Afora o choque da notícia em si, fiquei ainda mais assustada com o que ele disse após todo o ocorrido. Ele, que sempre foi uma pessoa sem preconceitos, que nunca teve receio ou medo de outro ser humano (pelo contrário, talvez ele seja uma das pessoas mais humanas que conheço), falou que a partir de agora ele enxergava o mundo com outros olhos. Olhos de desconfiança.
Essa frase não me saiu da cabeça a tarde toda. Muito mais do que a paz do meu amigo, esse episódio roubou uma das coisas que ele tinha de mais preciosa: a capacidade de acreditar no outro. A capacidade de enxergar todos da mesma maneira. A partir desse momento, ou ao menos por um bom tempo, desconhecidos passarão a ser suspeitos. E ponto final.
Fiquei pensando nas milhares de pessoas que todos os dias sofrem das piores atrocidades. Fiquei pensando naqueles que tem seus entes queridos levados da forma mais cruel. Fiquei pensando, enfim, em como a violência tem nos tirado a capacidade sublime de acreditar.

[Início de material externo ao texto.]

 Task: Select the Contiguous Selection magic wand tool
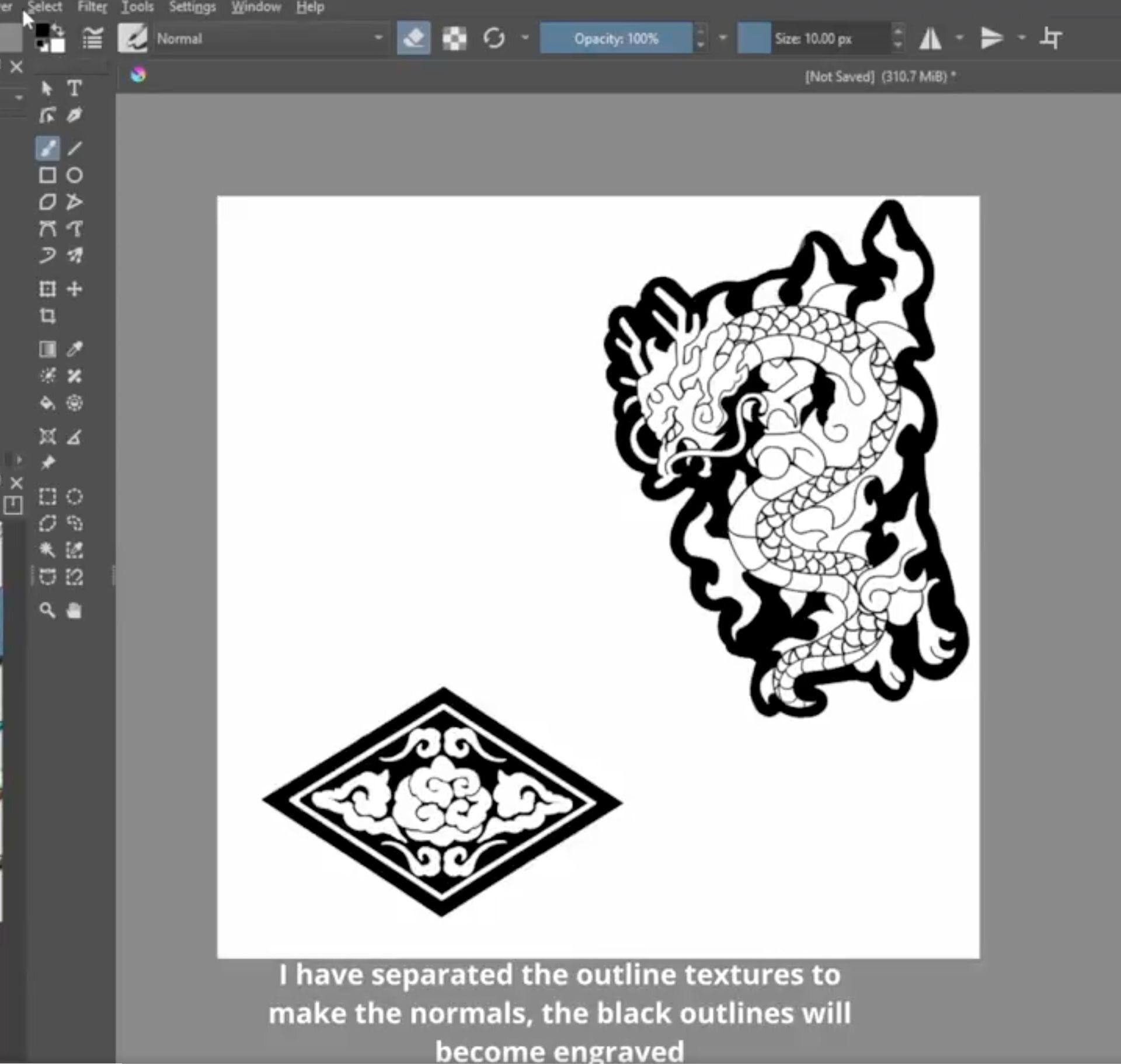tap(47, 550)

Sinceramente, não sei o que de prático podemos fazer a respeito. Mas sei que não podemos ficar parados enquanto perdemos a esperança. Em nós mesmos, no outro e no mundo em que vivemos.
Diariamente a história se repete. Muitas vezes, com um final bem diferente da história do meu amigo. São garotas convidadas para uma festa e estupradas por aqueles que as convidaram. São jovens assassinados a queima roupa. São crianças brutalmente abusadas. E a cada nova manchete, a nossa capacidade de crer no outro se esvai mais um pouquinho.
Como eu disse ali em cima, de concreto, de prático, eu não sei o que podemos fazer. Mas de uma coisa eu tenho certeza: eu quero acreditar. Eu quero andar pela rua e enxergar o outro, mesmo que mal vestido, da mesma forma como eu me vejo. Eu quero ser abordada no sinal sem medo, entendendo que o outro só me pede ajuda – e não o meu carro ou a minha bolsa. Eu quero ver crianças como crianças e não como pequenos delinqüentes.
Eu quero continuar acreditando. Acreditando que o mundo pode mudar, que as pessoas podem melhorar, que o ser humano é capaz sim de amar. De se importar, de cuidar, de transformar a realidade em que vive.
Talvez, se mais de nós acreditarmos e começarmos a lutar por esse direito, um dia as coisas mudem. Mas desde já, eu digo: eu quero acreditar. Hoje e sempre!